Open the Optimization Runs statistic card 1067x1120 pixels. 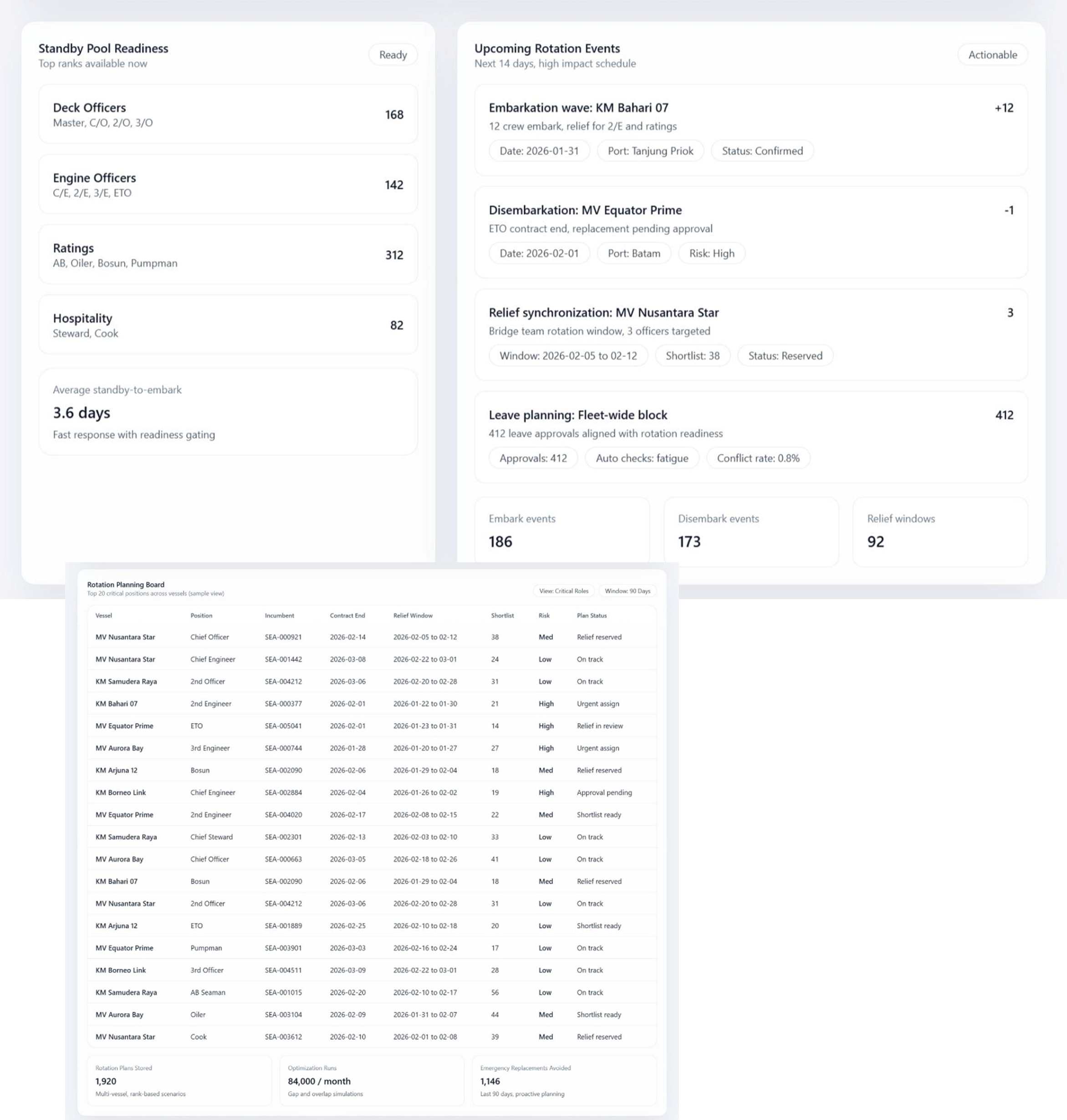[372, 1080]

──────

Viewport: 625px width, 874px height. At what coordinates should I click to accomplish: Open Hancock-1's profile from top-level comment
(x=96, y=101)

──────

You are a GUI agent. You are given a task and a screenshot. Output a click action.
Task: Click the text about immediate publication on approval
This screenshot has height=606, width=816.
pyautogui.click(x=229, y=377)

──────

[Given request]
Please recast the lines starting at the one that contains "You are a GUI" and ending at the one that contains "pyautogui.click(x=229, y=377)", both included, as a Markdown table with the columns Row and Line, leaving out any blank lines.

[Answer for this exercise]
| Row | Line |
|---|---|
| 1 | You are a GUI agent. You are given a task and a screenshot. Output a click action. |
| 2 | Task: Click the text about immediate publication on approval |
| 3 | This screenshot has height=606, width=816. |
| 4 | pyautogui.click(x=229, y=377) |